The main objective of this design project is to help students to design and implement solutions for electrical engineering problems by making them familiarize with different types of electronic circuits consisting of several components such as ICs, MOSFETs, resistors and capacitors in order to know how to design, construct and test these circuits using the following two different methods. First of all, we use the Pspice programming to analyze and design several electronic circuits where in this project we use the Pspice programming in order to design and analyze the circuit in figure 1 as shown in pages 5 & 6. Second, we implement our electronic circuit for this project in the Electronics II Lab, and we verify our results as shown in the images taken from the oscilloscope. Ultimately, we apply what we have learned so far from the lectures in implementing and designing our circuit design for this project.

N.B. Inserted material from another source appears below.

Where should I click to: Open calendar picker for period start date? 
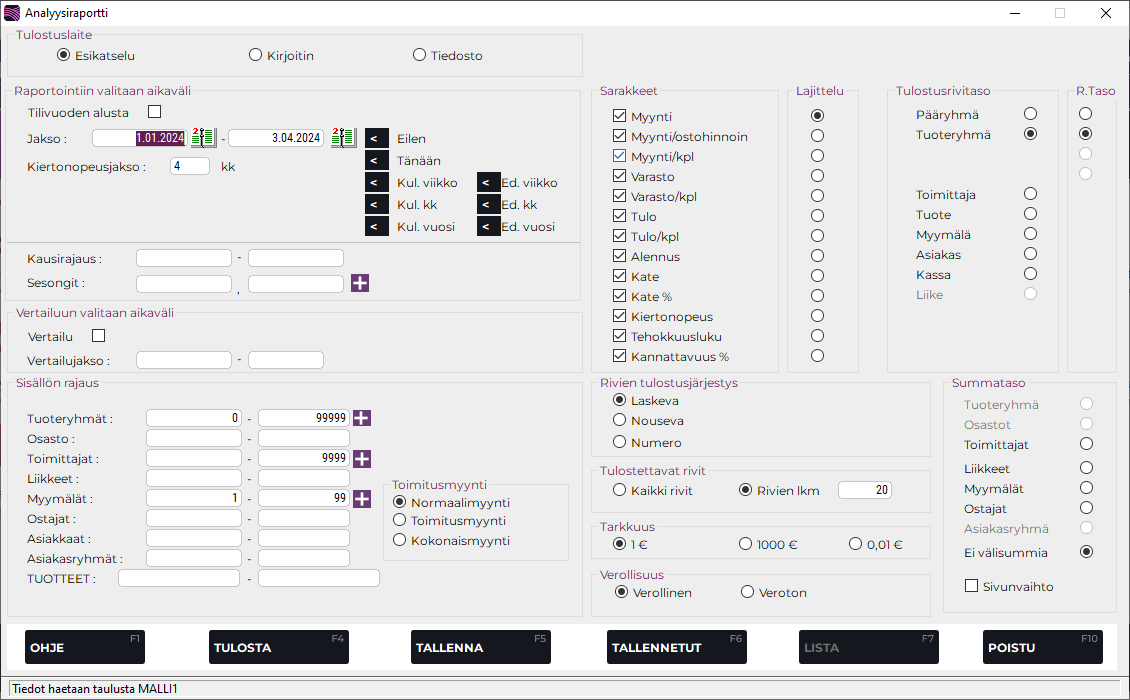click(203, 138)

Figure 1: Circuit Design using Pspice Software
Figure 2: Waveforms Simulation using Pspice Software
* First, we implement the circuit given in figure 1 using R1=1kΩ and C2=0.1uF. By measuring the cutoff frequency for the circuit which is equal to 400kHz.

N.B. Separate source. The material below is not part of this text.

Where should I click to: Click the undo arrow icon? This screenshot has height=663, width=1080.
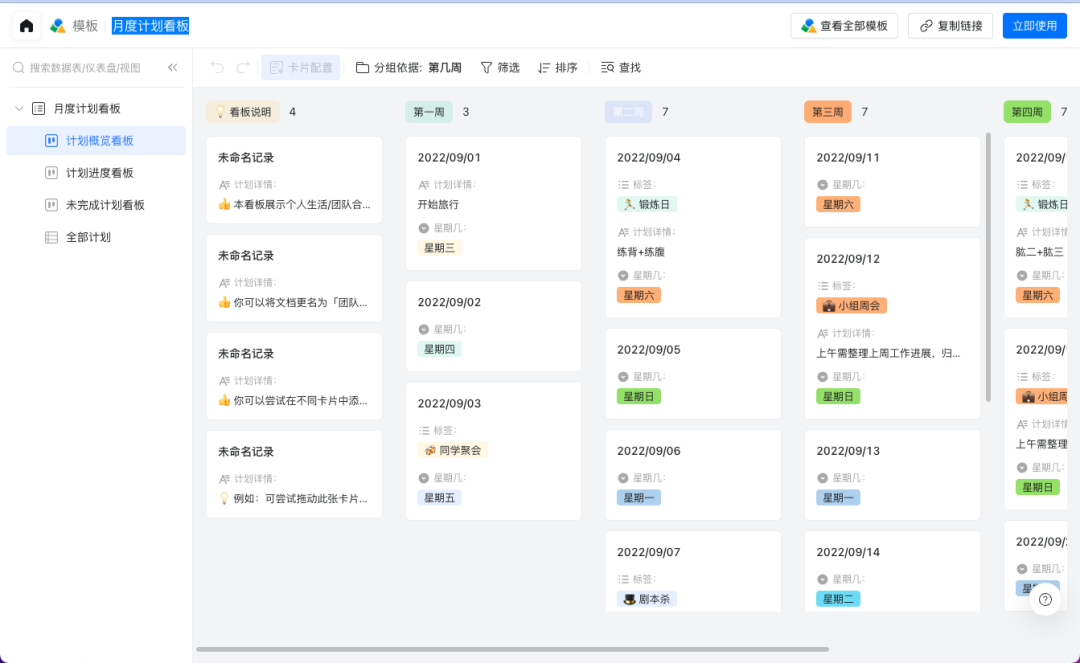click(217, 68)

* Second, we measure the cutoff frequency values for two cases:
Case 1: using the clock frequency (10 kHz), the obtained cutoff frequency for case 1 is 172Hz
Case 2: using the clock frequency (100 kHz), the obtained cutoff frequency for case 1 is 421Hz
Replacing the first resistor (R1) by the switch capacitor in the above figure 2 will change the cutoff frequency values where increasing the clock frequency value such as using 100kHz will increase the value of cutoff frequency from 172Hz to 421Hz in the ratio of about two times. Also, changing the clock frequency will change the cutoff frequency values as a result because the clock signals are out of the phase where the clock frequency = 1/Tc such as if the clock frequency equals 10kHz, then the period will equal to 1/10kHz=0.0001 and by increasing the clock frequency to be equal to 100kHz, the period will equal to 1/100kHz=0.00001. Ultimately, increasing the period Tc , the equivalent resistance will increase according to Req=Tc/C1, and as a result the C1 will be decreasing. Therefore, the value of cutoff frequency will be increasing as the capacitor decreasing because the cutoff frequency is inversely proportional to the capacitor as follows:
f=(1/(2*pi*T_p) where T_p=Req*C.
In this part of this project, we design and implement a second order band pass filter as given in Figure.3 below with f0 =10 kHz, Q = 20 and unity center frequency gain. Moreover, we verify the frequency response of circuit given by Figure.3 using component values for our design. Furthermore, we replace resistor Rg by switched capacitor circuit in order to get the same pass band for the filter, and we verify the pass band and Q values by using clock frequency Φ1 =200kHz.
The following are the design calculations:
Let C1 = 10 nF = C2. Q = 20 -> BW = Fo/Q = 10K / 20 = 500 Rg = 1/(2*pi*R*BW) = 31.8 kΩ. Av (max) = Rg/R and Av = 1 (unity gain) -> Rg = R = 31.8 kΩ. Fo = 1/(2*pi*C*sqrt(R2*R1)), R2 = 10k Ω-> R1 = 253 Ω. Let R3 = R4 = 1.2kΩ.
Circuit Design Results
With the switched capacitor our Fo = 9.9 kHz. BW = 1.3 K -> Q = 7.6 This is because the impedance of the switched capacitor was much lower than the Rg.